● AUSGANGSTEXT:
Ollie: Das geht mir tatsächlich so. Das holt mich gar nicht ab. Es gibt nichts daran, was ich in irgendeiner Form interessant oder schön finde. Ich weiß, es ist okay, dass es existiert. Aber ich muss mich damit nicht beschäftigen. In welche Richtung wird sich die Szene entwickeln? Ich glaube, dass es in der Welt, in der alles möglich und sehr vieles zugänglich ist, in der alles weniger individuell zu sein scheint. Dass es eine Zurückentwicklung zu individuellen Erfahrungen gibt, eine Pendelbewegung zurück zu einer persönlichen Erfahrung. Partys ohne Kamera, wo es wirklich um die Erfahrung vor Ort geht, um Künstler, die mit analoger Technik auftreten, die individuell sind, die neue Dinge dadurch erschaffen.

Ohne Kamera wäre sehr wünschenswert.

● DATENABSCHNITT:
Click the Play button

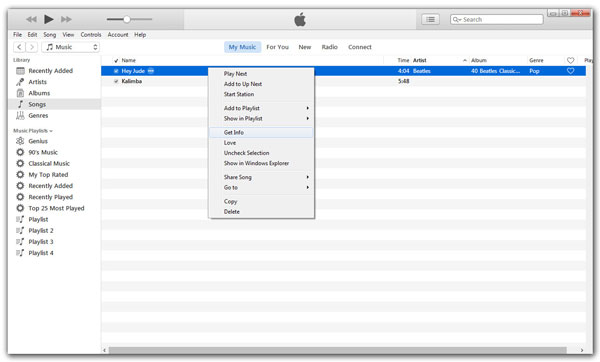coord(49,19)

● ZU ERSTELLEN:
Gib den Teil des Ausgangstexts wieder, der mit den Worten „Ollie: Das geht“ beginnt und mit „Dinge dadurch erschaffen.“ endet, und setze dabei „Musiker“ an die Stelle von „Künstler“.

● ANTWORTFELD:
Ollie: Das geht mir tatsächlich so. Das holt mich gar nicht ab. Es gibt nichts daran, was ich in irgendeiner Form interessant oder schön finde. Ich weiß, es ist okay, dass es existiert. Aber ich muss mich damit nicht beschäftigen. In welche Richtung wird sich die Szene entwickeln? Ich glaube, dass es in der Welt, in der alles möglich und sehr vieles zugänglich ist, in der alles weniger individuell zu sein scheint. Dass es eine Zurückentwicklung zu individuellen Erfahrungen gibt, eine Pendelbewegung zurück zu einer persönlichen Erfahrung. Partys ohne Kamera, wo es wirklich um die Erfahrung vor Ort geht, um Musiker, die mit analoger Technik auftreten, die individuell sind, die neue Dinge dadurch erschaffen.